COMMUNICATION, Health Equity & Policy
- “While the desire to decrease health disparities is laudable, more cancer screening cannot accomplish that goal. Furthermore, the focus on cancer itself is too narrow, since less than 15% of the disparity in overall deaths between Black and white Americans is related to cancer. To genuinely address this disparity will take investing in poor communities regardless of their racial composition, though understanding that many are disproportionately Black. To move toward true health equity, interventions must prioritize community needs over system needs.” In an opinion article for STAT News, Adamson and colleagues question the emphasis placed on cancer screening as a means for rectifying racial health disparities in the US.
- “With the launch of a metascience unit late last year, the United Kingdom became one of the first countries to formalize the practice of using scientific methodology to study how research is done. The question now is whether it will produce insights to help elevate UK research and, if so, whether this will influence other countries to launch their own metascience initiatives…Its remit is to explore better ways of conducting, publishing and reviewing UK research, as well as distributing and funding it. More broadly, the unit is focused on improving the overall quality and efficiency of UK research.” Nature’s Dalmeet Singh Chawla reports on the United Kingdom’s launch of a government-funded initiative in the United Kingdom devoted to the topic of metascience – the study of how science gets done.
- “With increasing concern over the use of AI in clinical care, the combination of algorithm assurance testing and certification, along with a CMS requirement to require local testing and monitoring, will ensure that AI oversight is a shared responsibility of developers, users, and other stakeholders. Leveraging learnings from the health IT certification program can help avoid past pitfalls and better position an AI assurance testing and certification program for success.” A viewpoint article published in JAMA by Ratwani and colleagues proposes a set of recommendations for approaching the testing and certification of AI applications in healthcare – recommendations informed by salutary experiences with EHRs.
- “Even if it were possible to prove that an LLM has been trained on a certain text, it is not clear what happens next.
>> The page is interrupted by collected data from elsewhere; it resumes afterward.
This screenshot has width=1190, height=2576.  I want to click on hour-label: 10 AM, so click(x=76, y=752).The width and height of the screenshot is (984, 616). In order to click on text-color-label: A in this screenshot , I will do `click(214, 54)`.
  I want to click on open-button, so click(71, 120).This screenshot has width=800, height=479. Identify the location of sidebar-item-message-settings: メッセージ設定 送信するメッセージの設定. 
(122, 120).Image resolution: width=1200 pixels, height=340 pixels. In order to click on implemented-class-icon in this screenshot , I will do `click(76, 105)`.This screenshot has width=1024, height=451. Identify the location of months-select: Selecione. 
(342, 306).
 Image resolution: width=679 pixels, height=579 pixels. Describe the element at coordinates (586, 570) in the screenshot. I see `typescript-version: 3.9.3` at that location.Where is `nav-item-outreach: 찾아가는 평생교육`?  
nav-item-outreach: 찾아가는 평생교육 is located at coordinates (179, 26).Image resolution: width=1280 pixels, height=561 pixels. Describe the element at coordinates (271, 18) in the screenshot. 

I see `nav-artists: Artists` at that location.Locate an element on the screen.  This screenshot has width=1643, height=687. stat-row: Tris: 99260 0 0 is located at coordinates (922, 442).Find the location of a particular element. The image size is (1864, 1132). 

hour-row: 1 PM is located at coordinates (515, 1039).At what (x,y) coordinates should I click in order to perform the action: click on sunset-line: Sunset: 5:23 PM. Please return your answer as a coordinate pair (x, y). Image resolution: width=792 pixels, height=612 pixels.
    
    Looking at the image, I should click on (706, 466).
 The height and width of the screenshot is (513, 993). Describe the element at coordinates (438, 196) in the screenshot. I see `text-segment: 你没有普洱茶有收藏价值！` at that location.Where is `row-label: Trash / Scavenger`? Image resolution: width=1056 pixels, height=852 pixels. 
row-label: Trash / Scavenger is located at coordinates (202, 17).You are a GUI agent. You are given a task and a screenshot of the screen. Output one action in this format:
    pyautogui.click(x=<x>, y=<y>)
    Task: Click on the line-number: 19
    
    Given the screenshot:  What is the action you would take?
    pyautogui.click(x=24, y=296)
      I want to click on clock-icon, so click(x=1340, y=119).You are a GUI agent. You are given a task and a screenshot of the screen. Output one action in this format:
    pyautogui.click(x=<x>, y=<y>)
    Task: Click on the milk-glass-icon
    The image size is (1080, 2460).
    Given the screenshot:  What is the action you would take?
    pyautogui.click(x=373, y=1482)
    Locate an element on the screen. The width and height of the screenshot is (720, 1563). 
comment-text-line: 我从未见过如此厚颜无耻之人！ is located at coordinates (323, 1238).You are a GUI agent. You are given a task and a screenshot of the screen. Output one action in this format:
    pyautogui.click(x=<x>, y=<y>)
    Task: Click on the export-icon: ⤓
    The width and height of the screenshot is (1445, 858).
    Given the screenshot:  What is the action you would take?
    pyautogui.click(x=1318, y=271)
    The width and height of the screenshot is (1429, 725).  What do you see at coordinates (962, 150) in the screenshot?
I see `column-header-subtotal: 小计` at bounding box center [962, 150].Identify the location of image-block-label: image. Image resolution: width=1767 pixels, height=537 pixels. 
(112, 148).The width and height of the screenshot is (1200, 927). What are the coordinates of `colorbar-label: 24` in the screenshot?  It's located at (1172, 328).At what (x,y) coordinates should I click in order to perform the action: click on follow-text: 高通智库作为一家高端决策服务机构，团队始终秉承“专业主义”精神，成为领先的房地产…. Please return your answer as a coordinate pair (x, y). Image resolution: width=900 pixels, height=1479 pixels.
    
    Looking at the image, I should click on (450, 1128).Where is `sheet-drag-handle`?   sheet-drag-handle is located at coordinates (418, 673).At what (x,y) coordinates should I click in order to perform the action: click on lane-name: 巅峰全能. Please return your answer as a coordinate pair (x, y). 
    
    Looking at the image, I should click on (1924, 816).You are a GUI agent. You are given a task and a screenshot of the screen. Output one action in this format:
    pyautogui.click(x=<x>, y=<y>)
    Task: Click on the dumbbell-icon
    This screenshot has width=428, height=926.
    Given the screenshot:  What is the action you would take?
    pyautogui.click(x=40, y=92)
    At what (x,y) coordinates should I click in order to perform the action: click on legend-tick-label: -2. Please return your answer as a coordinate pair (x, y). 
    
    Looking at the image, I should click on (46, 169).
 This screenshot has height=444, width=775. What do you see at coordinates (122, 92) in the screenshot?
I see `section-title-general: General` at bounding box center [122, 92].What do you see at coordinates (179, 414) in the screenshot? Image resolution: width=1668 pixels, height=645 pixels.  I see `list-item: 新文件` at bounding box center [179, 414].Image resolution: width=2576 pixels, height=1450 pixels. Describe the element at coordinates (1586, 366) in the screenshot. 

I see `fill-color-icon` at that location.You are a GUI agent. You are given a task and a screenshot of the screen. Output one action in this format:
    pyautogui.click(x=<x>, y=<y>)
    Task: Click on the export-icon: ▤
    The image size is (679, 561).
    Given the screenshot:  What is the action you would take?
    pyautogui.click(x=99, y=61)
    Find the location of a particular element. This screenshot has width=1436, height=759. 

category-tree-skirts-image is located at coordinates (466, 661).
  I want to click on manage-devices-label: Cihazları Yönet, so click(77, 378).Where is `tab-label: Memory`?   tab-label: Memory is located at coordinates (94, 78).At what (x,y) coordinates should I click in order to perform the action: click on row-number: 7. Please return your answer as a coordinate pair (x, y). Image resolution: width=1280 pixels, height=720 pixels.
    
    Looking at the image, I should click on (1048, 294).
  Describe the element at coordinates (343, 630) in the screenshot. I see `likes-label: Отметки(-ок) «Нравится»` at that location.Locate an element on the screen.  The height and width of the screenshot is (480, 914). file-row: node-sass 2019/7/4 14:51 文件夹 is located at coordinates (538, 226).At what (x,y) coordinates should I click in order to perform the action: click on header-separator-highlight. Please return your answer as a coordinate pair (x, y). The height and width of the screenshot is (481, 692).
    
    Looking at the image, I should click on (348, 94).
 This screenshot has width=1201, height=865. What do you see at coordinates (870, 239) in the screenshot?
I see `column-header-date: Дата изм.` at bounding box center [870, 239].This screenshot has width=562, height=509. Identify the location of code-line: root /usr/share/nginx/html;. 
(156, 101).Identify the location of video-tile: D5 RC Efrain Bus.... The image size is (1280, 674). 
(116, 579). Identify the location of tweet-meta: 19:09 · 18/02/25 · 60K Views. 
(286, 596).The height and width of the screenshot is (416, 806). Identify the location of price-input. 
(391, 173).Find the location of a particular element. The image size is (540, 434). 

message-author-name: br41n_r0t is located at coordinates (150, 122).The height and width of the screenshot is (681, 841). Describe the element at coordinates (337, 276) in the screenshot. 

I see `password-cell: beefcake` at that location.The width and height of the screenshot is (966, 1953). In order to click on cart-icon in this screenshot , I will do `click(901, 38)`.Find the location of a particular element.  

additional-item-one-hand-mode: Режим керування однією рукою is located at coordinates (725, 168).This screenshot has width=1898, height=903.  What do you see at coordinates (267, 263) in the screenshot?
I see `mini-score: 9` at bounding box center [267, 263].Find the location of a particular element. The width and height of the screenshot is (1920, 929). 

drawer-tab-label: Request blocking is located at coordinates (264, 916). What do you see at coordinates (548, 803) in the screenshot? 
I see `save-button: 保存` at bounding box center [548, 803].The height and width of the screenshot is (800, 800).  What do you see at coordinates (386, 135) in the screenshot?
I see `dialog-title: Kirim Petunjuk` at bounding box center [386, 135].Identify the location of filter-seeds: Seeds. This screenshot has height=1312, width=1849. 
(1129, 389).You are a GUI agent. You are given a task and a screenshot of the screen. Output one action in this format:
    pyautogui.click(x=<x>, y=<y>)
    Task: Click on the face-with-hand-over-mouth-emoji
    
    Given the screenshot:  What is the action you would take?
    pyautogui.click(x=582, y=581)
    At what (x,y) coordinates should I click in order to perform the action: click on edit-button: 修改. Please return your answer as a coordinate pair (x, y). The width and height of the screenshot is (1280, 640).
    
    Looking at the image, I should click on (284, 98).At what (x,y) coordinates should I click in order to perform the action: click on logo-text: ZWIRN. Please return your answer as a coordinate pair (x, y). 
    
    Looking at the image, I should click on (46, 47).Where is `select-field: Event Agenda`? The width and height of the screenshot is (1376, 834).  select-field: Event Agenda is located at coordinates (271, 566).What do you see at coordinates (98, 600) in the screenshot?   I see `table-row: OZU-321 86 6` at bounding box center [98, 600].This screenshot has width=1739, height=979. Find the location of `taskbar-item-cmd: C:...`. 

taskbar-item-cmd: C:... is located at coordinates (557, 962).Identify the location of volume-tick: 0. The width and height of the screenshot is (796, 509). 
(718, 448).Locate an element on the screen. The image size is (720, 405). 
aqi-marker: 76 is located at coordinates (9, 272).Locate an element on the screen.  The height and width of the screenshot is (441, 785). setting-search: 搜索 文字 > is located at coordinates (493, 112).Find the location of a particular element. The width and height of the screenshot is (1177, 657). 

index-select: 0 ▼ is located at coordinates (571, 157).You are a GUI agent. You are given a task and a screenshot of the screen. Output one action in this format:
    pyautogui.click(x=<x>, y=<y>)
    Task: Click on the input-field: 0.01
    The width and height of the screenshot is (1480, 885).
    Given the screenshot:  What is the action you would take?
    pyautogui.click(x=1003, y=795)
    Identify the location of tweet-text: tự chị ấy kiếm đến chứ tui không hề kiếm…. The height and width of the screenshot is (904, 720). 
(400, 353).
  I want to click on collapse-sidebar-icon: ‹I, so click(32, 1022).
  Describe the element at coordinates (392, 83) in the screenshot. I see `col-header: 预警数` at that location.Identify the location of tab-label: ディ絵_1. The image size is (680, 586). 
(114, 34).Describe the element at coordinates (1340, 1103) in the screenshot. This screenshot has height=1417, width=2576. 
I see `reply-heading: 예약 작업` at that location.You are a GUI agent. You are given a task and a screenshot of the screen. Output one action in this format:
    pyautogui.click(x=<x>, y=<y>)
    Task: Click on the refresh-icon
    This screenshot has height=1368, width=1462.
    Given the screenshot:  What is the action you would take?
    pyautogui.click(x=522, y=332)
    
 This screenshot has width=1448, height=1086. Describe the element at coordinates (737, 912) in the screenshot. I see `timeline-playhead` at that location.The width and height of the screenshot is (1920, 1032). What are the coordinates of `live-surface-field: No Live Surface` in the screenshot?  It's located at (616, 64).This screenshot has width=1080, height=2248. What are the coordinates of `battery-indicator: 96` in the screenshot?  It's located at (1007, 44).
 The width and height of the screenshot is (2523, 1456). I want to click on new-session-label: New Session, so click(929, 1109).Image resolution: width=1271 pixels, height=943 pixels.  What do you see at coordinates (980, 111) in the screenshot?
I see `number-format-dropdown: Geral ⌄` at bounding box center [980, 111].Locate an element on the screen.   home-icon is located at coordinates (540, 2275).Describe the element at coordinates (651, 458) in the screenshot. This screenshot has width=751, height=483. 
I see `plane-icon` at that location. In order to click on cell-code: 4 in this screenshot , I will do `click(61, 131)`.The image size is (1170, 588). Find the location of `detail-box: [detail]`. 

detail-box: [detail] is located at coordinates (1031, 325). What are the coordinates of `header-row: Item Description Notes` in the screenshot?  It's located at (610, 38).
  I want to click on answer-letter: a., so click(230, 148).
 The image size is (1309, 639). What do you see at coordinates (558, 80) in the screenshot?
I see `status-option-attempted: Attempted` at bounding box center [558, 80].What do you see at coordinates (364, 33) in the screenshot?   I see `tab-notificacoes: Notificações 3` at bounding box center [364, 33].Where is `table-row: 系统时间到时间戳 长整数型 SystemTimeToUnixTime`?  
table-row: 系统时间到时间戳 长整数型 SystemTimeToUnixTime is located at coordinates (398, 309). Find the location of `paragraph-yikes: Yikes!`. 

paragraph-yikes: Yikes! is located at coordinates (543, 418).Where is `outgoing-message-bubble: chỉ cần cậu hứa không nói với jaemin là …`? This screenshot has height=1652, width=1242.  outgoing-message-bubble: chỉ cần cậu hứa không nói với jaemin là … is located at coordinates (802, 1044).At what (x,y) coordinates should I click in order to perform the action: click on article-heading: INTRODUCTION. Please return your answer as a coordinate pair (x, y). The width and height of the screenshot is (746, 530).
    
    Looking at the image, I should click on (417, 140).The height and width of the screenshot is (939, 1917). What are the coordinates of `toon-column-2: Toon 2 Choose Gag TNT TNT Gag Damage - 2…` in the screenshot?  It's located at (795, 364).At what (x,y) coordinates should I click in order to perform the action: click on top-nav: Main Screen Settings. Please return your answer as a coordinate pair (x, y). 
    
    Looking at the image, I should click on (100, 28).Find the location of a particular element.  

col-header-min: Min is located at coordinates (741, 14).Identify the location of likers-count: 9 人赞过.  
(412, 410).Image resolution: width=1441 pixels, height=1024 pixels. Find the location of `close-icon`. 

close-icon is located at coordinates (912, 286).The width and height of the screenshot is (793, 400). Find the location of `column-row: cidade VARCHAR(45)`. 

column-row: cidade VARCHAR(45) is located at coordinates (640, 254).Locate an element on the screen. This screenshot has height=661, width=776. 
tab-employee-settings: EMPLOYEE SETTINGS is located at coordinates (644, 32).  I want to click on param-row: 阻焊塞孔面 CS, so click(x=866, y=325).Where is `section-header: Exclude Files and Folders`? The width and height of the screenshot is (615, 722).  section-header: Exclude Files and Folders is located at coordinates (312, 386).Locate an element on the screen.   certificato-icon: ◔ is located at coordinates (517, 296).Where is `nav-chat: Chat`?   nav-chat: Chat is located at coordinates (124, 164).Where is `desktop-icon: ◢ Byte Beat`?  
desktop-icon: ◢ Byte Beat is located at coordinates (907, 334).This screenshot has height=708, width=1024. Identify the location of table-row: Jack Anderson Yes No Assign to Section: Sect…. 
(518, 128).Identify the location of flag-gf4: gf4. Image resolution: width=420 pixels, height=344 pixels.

Publishers maintain that, if developers use copyrighted text in training and have not sought a licence, that counts as infringement. But a counter legal argument says that LLMs do not copy anything — they harvest information content from training data, which gets broken up, and use their learning to generate new text.” In a news article for Nature, Elizabeth Gibney examines the likelihood that published research has been fed into the training-data hopper for generative AI models – whether the author(s) know it or not.